Avellino

È il momento di stringere il cerchio. È il momento delle firme delle ufficialità, dopo settimane all'insegna del lavoro a fari spenti, dei contatti e delle trattative. L'Avellino si appresta a gettarsi a capofitto in undici giorni da vivere tutti d'un fiato; ad iniziare il conto alla rovescia in attesa del fatidico venerdì 1° luglio, quando il calciomercato aprirà ufficialmente i suoi battenti. In arrivo ore frenetiche, che porteranno in dote incontri per formalizzare le intese ormai raggiunte da tempo e provare a raggiungerne altre per cui si sono poste le basi dalla fine del campionato, o, addirittura, già nel corso della stagione 2015/2016. Il primo tavolo attorno al quale sedersi sarà quello dell'Inter, che manderà il difensore Isaac Donkor ('95) e l'esterno di centrocampo Niccolò Belloni ('94) a farsi le ossa in Irpinia, ma con cui si discuterà soprattutto di Ionut Radu ('97). La cessione a titolo temporaneo in biancoverde del portiere rumeno dei meneghini sembrava cosa fatta, ma, come ormai nota da tempo, i negoziati sono rallentati per via del possibile addio di Juan Pablo Carrizo, che coinciderebbe con la promozione a secondo di Samir Handanovic del giovane talento rumeno. 
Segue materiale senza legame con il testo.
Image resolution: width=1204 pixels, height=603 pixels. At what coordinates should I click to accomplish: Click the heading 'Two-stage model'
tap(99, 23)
La speranza che la situazione di empasse possa sbloccarsi in maniera favorevole ai lupi resta, ma l'Avellino si è cautelato sondando il terreno per il classe '96 Lorenzo Montipò, di proprietà del Novara, nell'ultima annata agonistica “parcheggiato” alla Robur Siena; per il '98 della Roma Lorenzo Crisanto, e sopratutto, per un altro diciannovenne: Andrea Zaccagno del Torino. I piemontesi, con cui sono ottimi i rapporti, come testimoniato dalle operazioni che hanno condotto all'ombra del Partenio Alfred Gomis e Marco Chiosa, hanno già dato il proprio via libera per l'arrivo alla corte di Domenico Toscano dell'estremo difensore padovano, con la ferma convinzione di poter valorizzare, in Campania, un altro prodotto del proprio vivaio. Ma non è finita qui. A Torino si discuterà pure con la Juventus della possibilità di ottenere le prestazioni sportive del sinistro iberico Pol Garcia Tena ('95), ex Como e Crotone. 

È countdown pure per il “nero su bianco” di Leonardo Gatto ('92) e Patrick Kojo Asmah ('96), rinforzi per attacco e fascia mancina ottenuti dall'Atalanta, che andranno a sommarsi all'esterno d'attacco Idrissa Camará ('93), prelevato dalla Correggese, e al mediano Stephane Omeonga ('96), questi ultimi due hanno già siglato gli accordi pluriennali proposti dalla dirigenza irpina. Più di un dettaglio da limare ma ottimismo palpabile sul fronte esterni d'attacco per quanto riguarda Filippo Falco ('92) del Bologna e Adrian Stoian ('91), che garantirebbero un significativo salto di qualità al pacchetto avanzato, con le alternative rappresentate da Luis Alfageme ('84) della Casertana e, ultimo nome in ordine di tempo accostato al club presieduto da Walter Taccone, Alexandru Mitrita ('95) del Pescara. Il lupo è vigile, in caso, al momento remoto, di partenza di Castaldo o Mokulu, anche per Guido Marilungo ('89) e Nicola Ferrari ('83) della Virtus Lanciano. Lo spettacolo, quello del calciomercato, deve ancora cominciare. Ma se è vero che il buongiorno si vede dal mattino sarà un'estate scoppiettante.